▸ **What to produce**: Please restate word for word the lines from the top of the entries through the line that contains "Task: Refresh the status page", and do not include any pictures.

▸ **The input**:
⁂
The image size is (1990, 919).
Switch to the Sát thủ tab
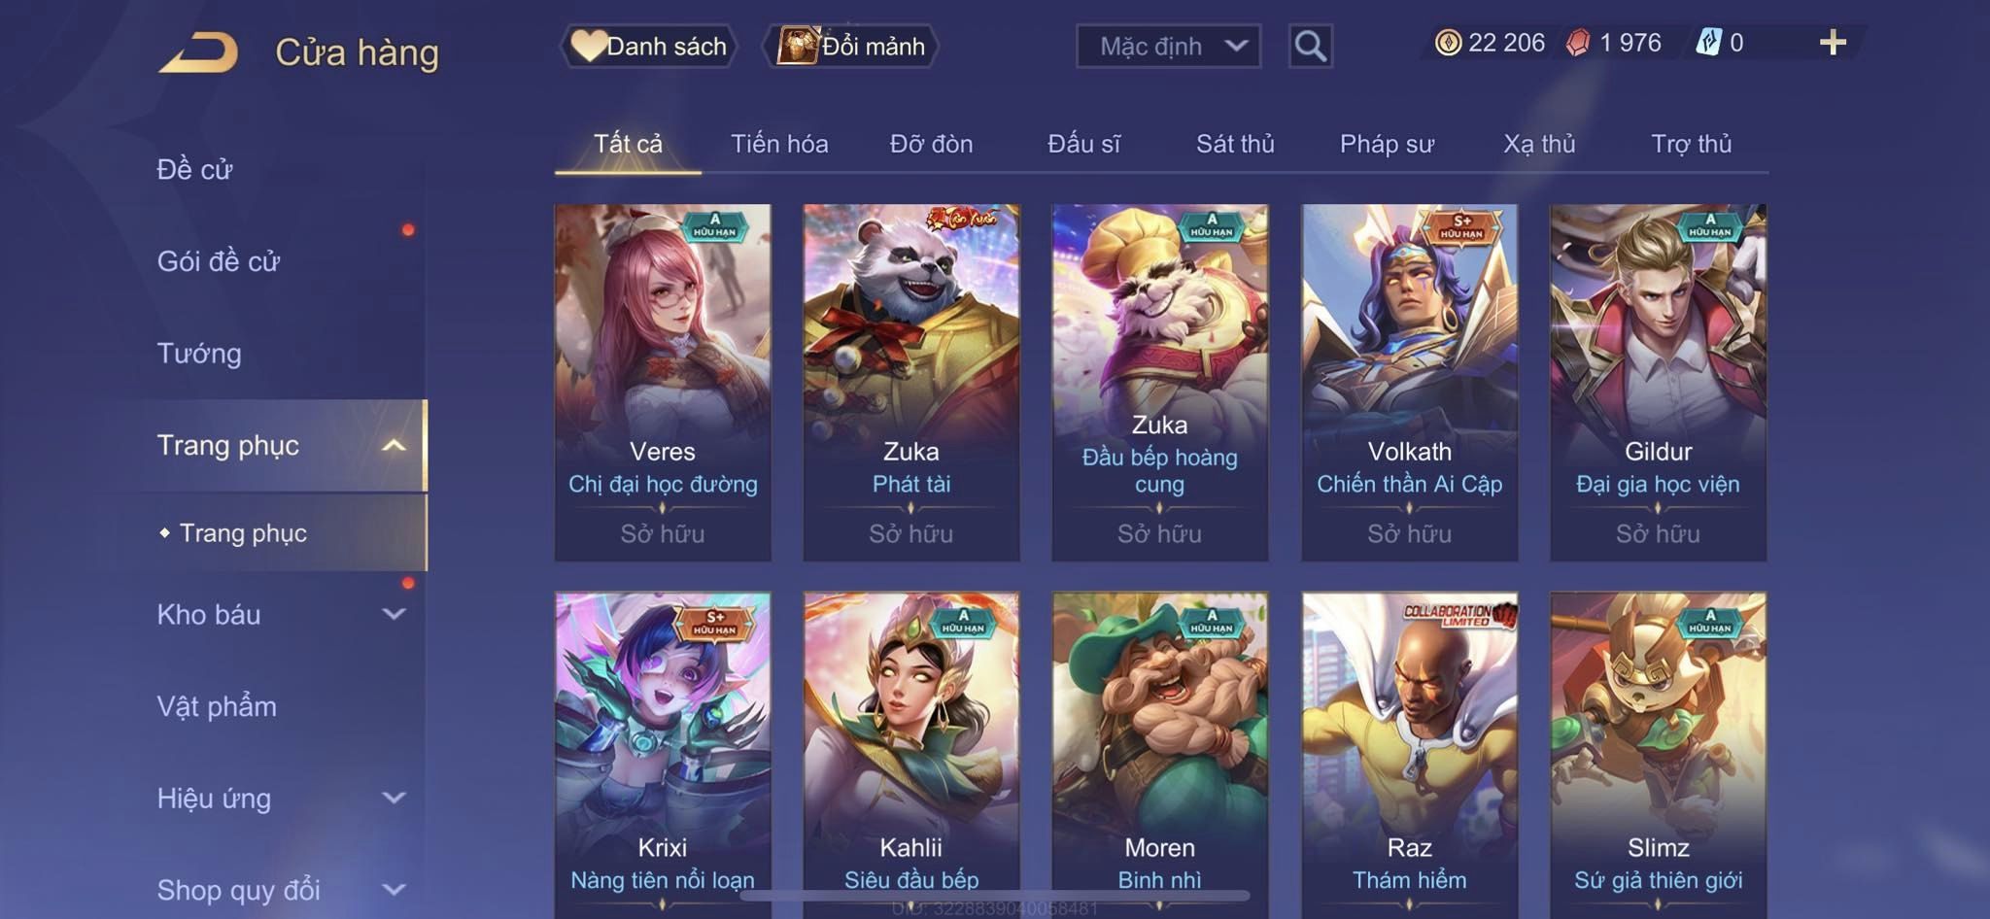click(1235, 144)
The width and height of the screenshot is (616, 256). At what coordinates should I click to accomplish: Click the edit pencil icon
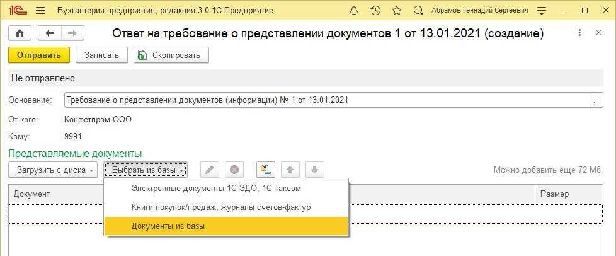[210, 170]
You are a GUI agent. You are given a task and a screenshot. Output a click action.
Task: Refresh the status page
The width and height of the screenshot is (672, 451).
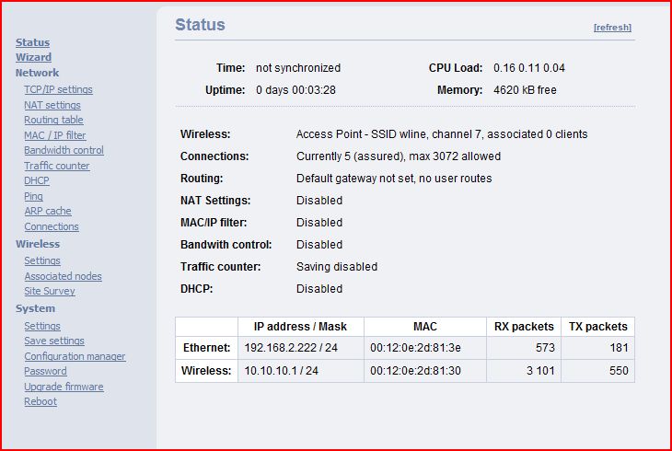[612, 28]
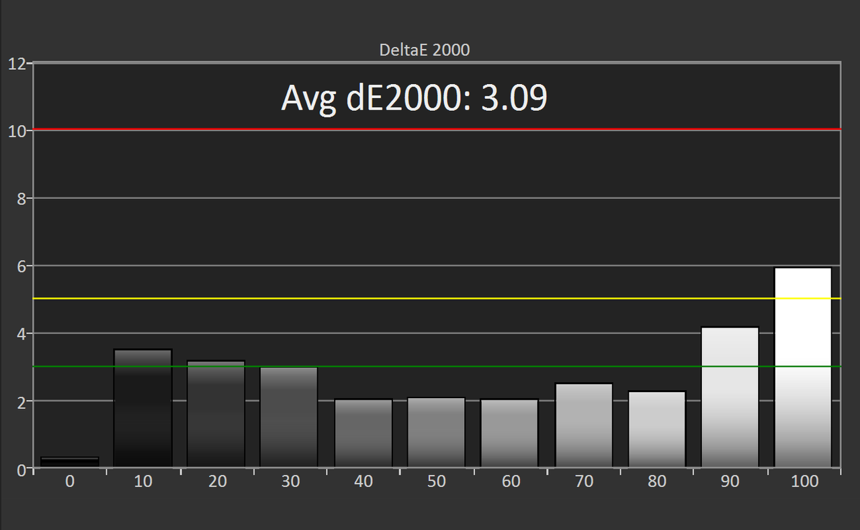The image size is (860, 530).
Task: Click the green threshold line at 3
Action: tap(437, 367)
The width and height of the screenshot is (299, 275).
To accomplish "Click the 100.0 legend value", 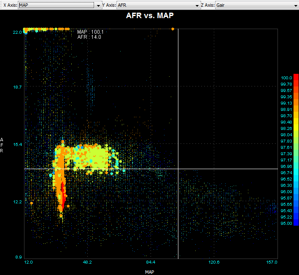I will (286, 78).

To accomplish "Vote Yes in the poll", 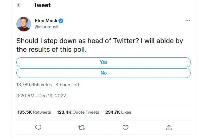I will 103,62.
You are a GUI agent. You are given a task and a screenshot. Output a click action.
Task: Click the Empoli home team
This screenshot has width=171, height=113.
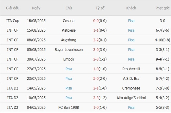point(69,59)
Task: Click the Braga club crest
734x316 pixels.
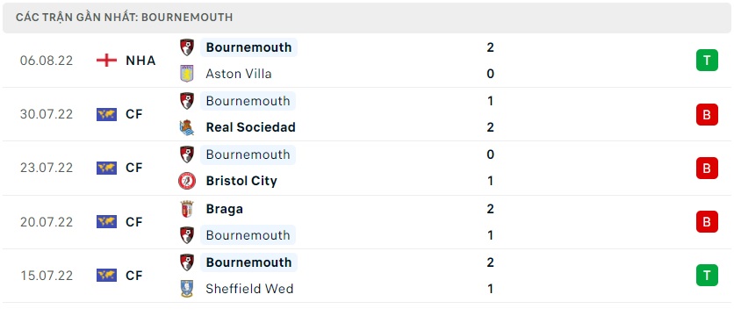Action: pos(187,209)
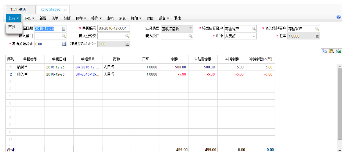Image resolution: width=358 pixels, height=160 pixels.
Task: Expand the 币种 currency dropdown
Action: (254, 36)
⁂
▸ **Task solution**:
The image size is (1990, 919).
Switch to the Sát thủ tab
click(1235, 144)
The width and height of the screenshot is (616, 256). At what coordinates should I click to accomplish: Click the edit pencil icon
[210, 170]
You are a GUI agent. You are given a task and a screenshot. Output a click action.
Task: Refresh the status page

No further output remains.